WORK ORDER >>
With the pictures omitted, set down exactly the lines from the one that contains "The image size is (301, 160)." through the last line of the data.

══════════

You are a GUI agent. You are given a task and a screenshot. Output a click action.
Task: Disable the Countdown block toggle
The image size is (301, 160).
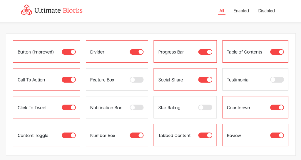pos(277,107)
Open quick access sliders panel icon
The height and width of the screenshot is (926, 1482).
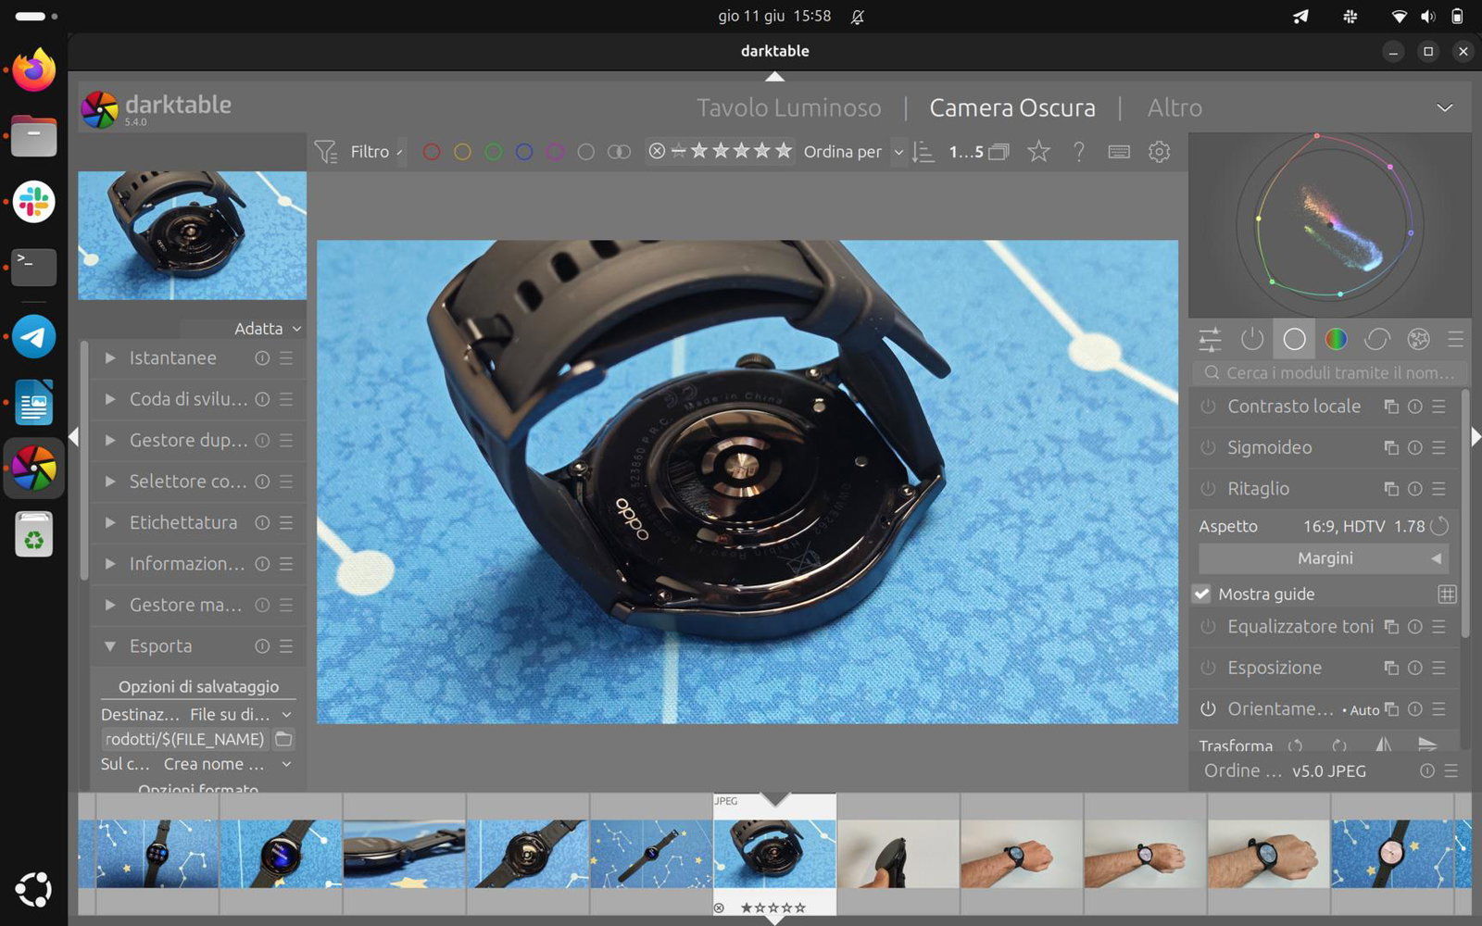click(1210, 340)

══════════

TASK RESPONSE >>
The image size is (301, 160).
pos(277,107)
Open quick access sliders panel icon
The height and width of the screenshot is (926, 1482).
click(1210, 340)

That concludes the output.